§ Task statement:
Recast the stretch from the line containing "You are a computer-use agent. This" through the line containing "pos(232,137)" as a JSON list of strings, one string per line, leaving out blank lines.

§ Records for processing:
┄┄┄┄┄┄┄┄┄┄
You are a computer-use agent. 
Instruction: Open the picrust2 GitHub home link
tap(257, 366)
┄┄┄┄┄┄┄┄┄┄
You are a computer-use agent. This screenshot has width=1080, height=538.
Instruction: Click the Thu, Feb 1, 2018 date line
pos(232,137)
┄┄┄┄┄┄┄┄┄┄
§ Expected answer:
[
  "You are a computer-use agent. This screenshot has width=1080, height=538.",
  "Instruction: Click the Thu, Feb 1, 2018 date line",
  "pos(232,137)"
]